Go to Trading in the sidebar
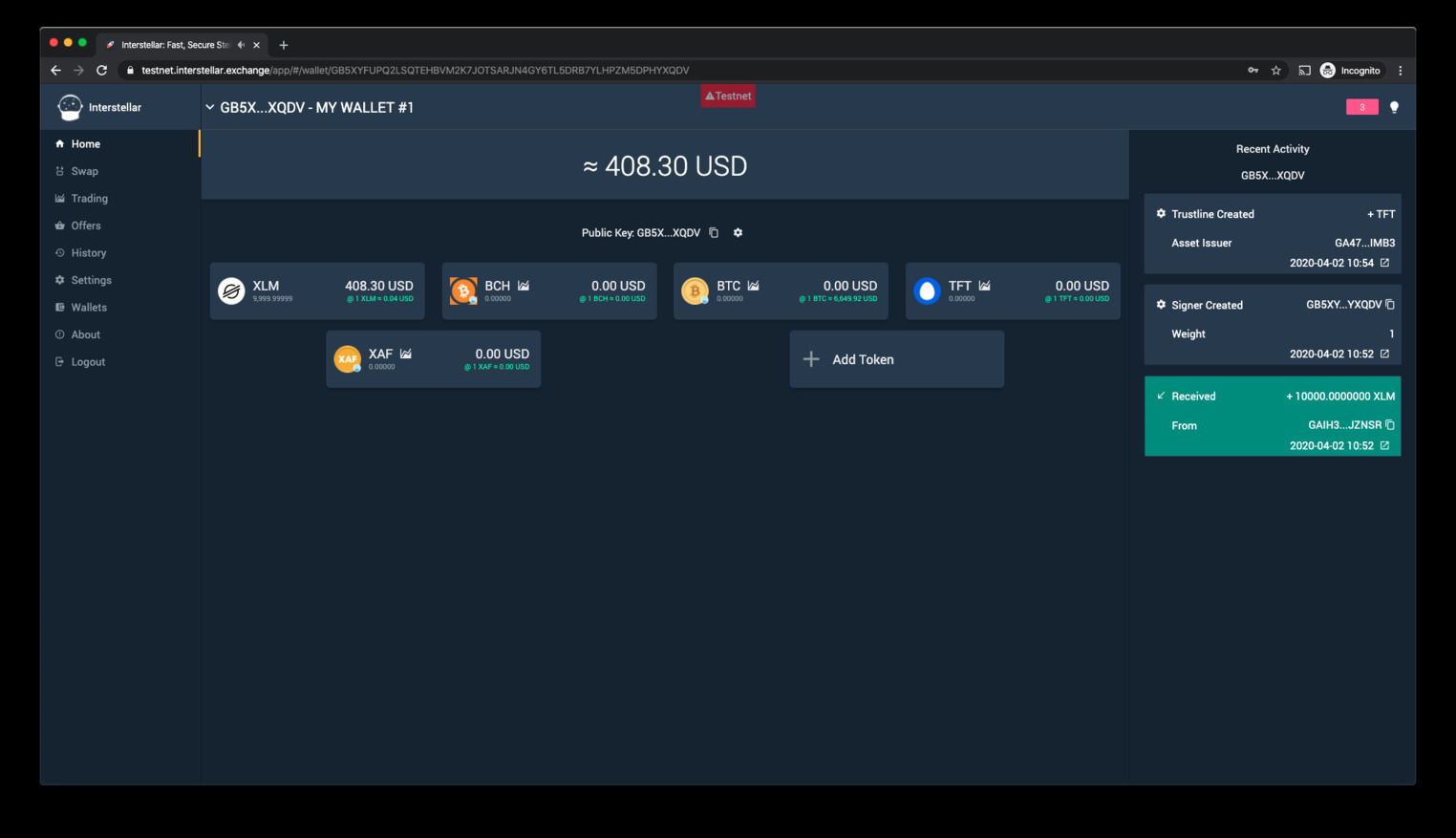Viewport: 1456px width, 838px height. (89, 199)
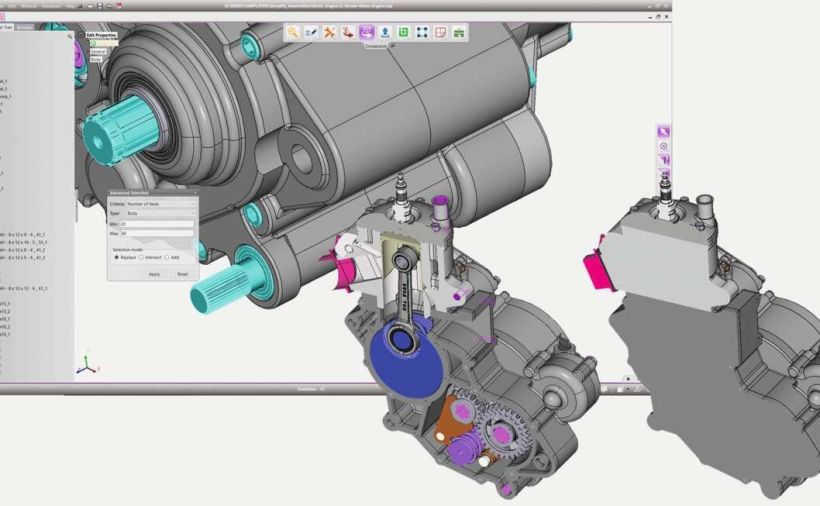This screenshot has width=820, height=506.
Task: Click the General entry under Edit Properties
Action: pos(97,51)
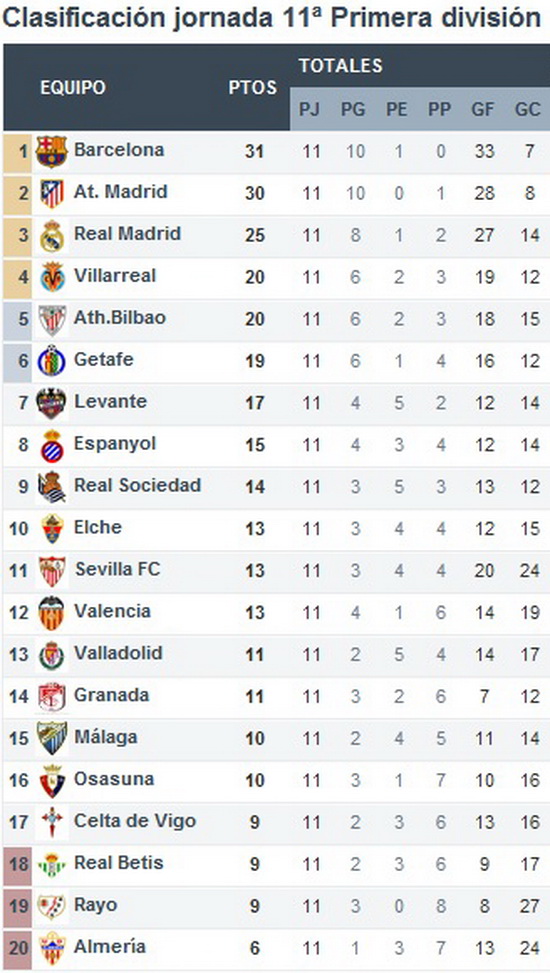
Task: Click the position 1 colored cell
Action: pos(17,151)
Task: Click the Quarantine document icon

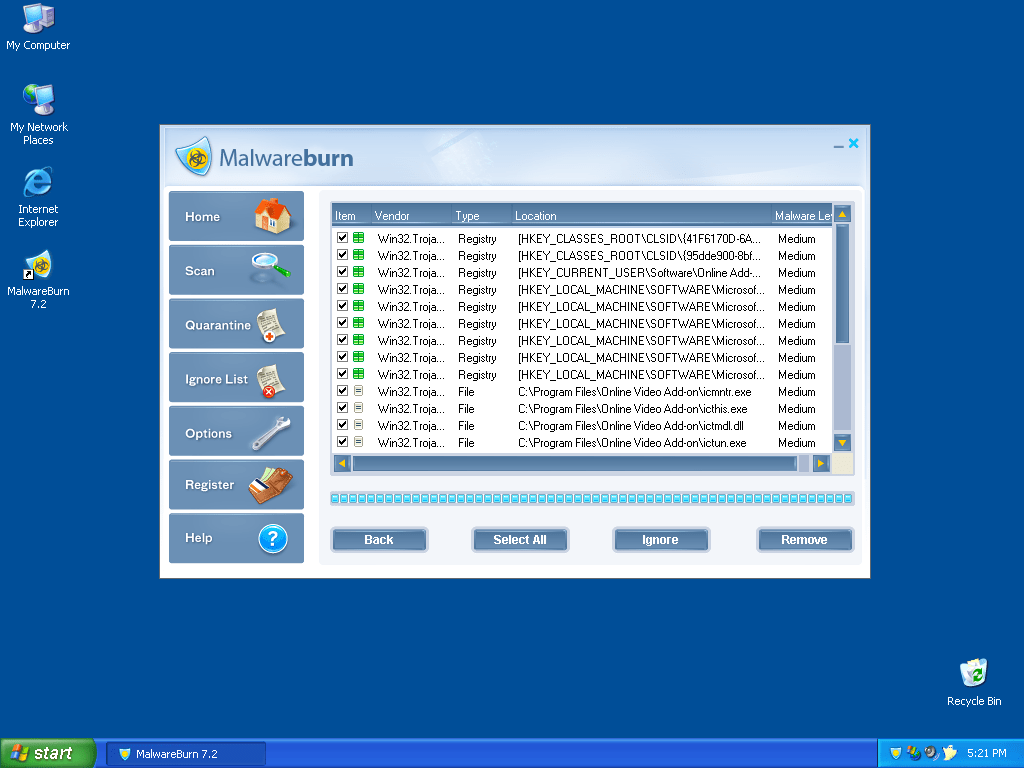Action: click(x=270, y=325)
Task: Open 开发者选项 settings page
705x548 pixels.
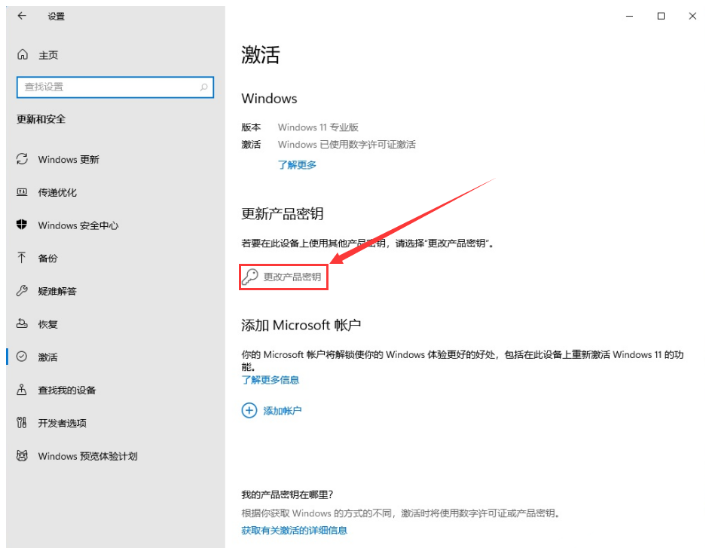Action: coord(62,423)
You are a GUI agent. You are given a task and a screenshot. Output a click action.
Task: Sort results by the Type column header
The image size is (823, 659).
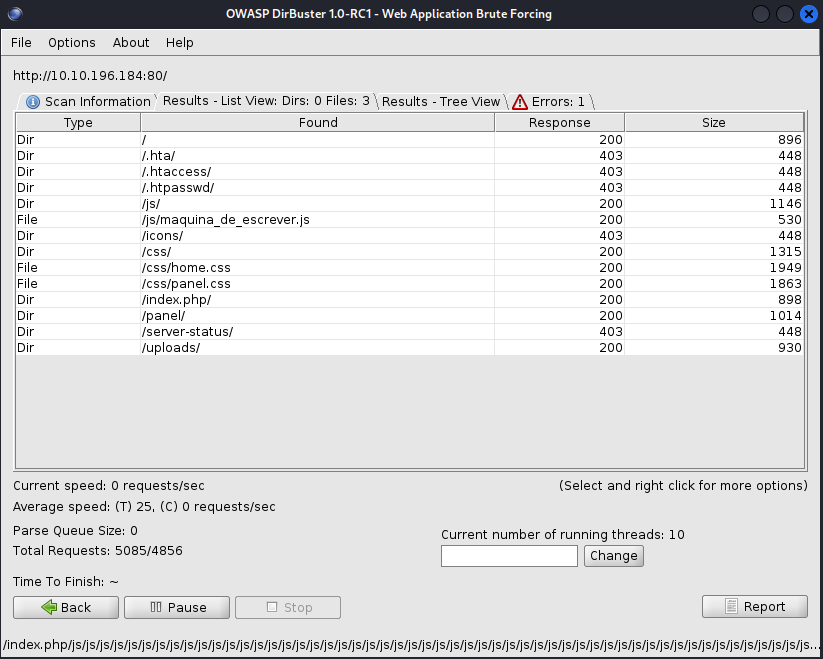click(78, 123)
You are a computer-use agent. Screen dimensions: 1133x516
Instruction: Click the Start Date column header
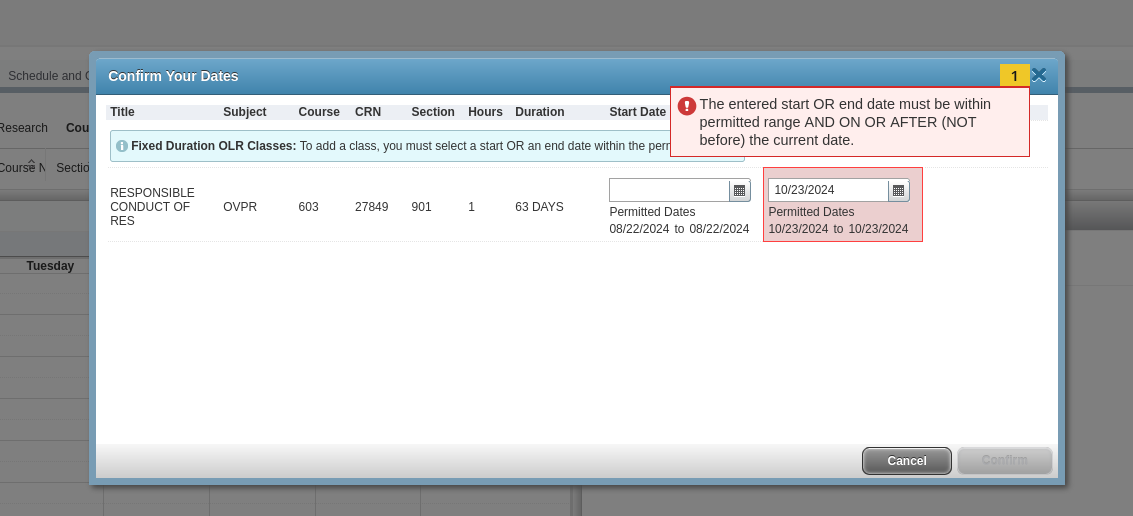pyautogui.click(x=637, y=112)
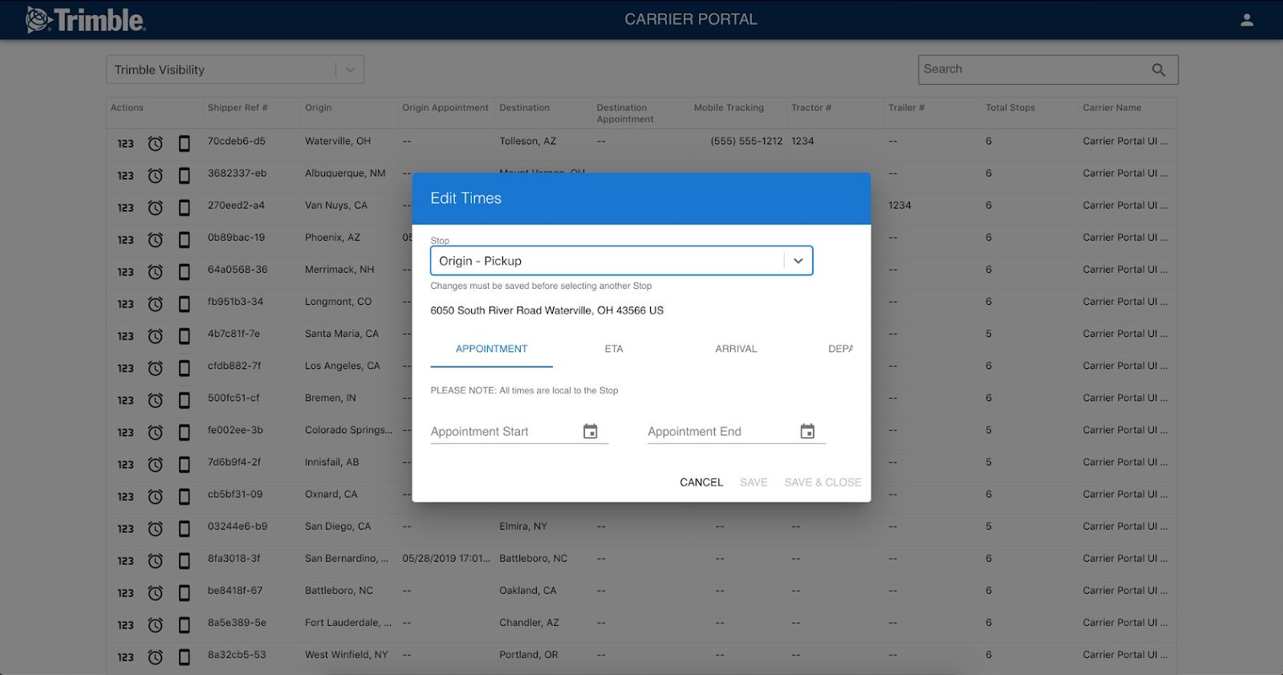This screenshot has height=675, width=1283.
Task: Click the alarm clock icon for shipment 70cdeb6-d5
Action: point(155,143)
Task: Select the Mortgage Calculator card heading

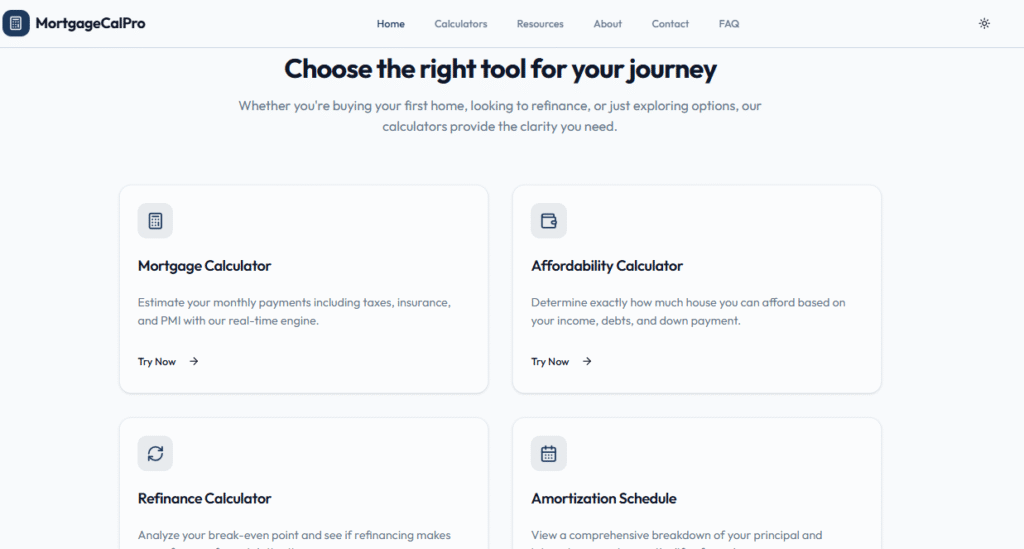Action: coord(204,266)
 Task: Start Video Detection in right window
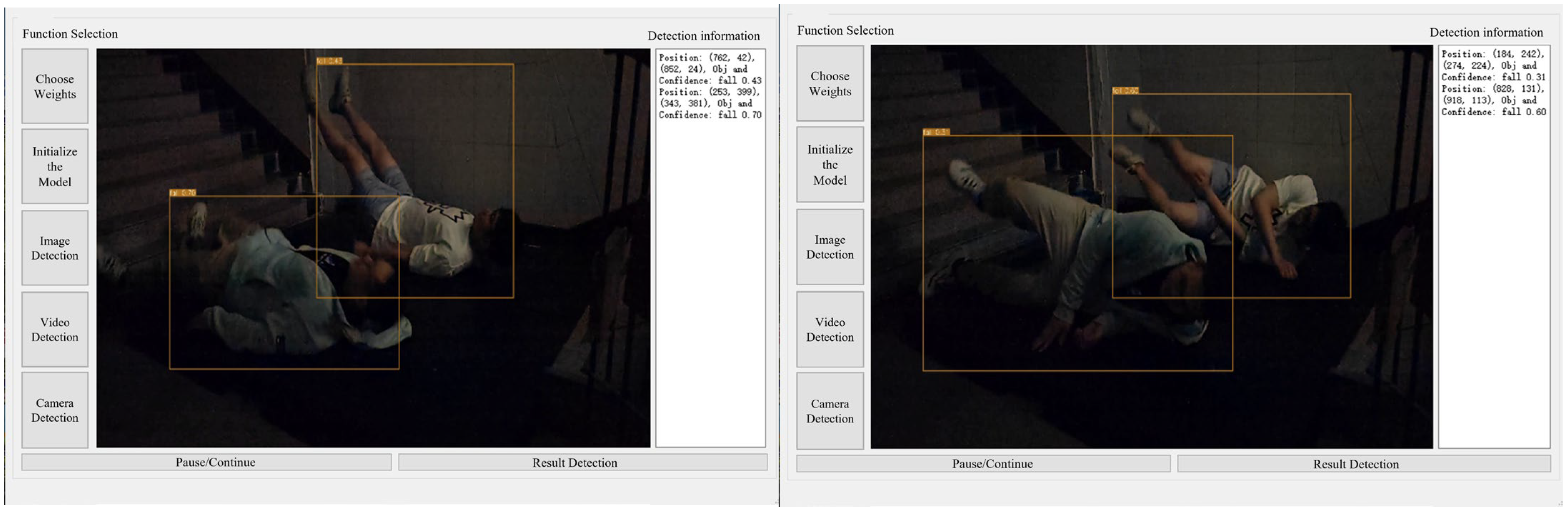[x=830, y=329]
┄┄┄┄┄┄
• [To be done]: Could you update all the records above by replacing "column header" with "column heading", keeping everything else the same and leaving the pictures out?

• [Complete response]:
Go to Trading in the sidebar
Viewport: 1456px width, 838px height. (89, 199)
This screenshot has width=820, height=506.
Task: Click the General entry under Edit Properties
Action: pos(97,51)
Task: Click the position 1 colored cell
Action: pos(17,151)
Task: Click the Quarantine document icon

Action: click(x=270, y=325)
Task: Open 开发者选项 settings page
705x548 pixels.
Action: coord(62,423)
You are a GUI agent. You are given a task and a screenshot. Output a click action.
Task: Sort results by the Type column heading
The image size is (823, 659).
click(78, 123)
You are a computer-use agent. Screen dimensions: 1133x516
Instruction: Click the Start Date column heading
pyautogui.click(x=637, y=112)
This screenshot has height=675, width=1283.
Task: Click the alarm clock icon for shipment 70cdeb6-d5
Action: point(155,143)
Task: Select the Mortgage Calculator card heading

Action: coord(204,266)
 Task: Start Video Detection in right window
[x=830, y=329]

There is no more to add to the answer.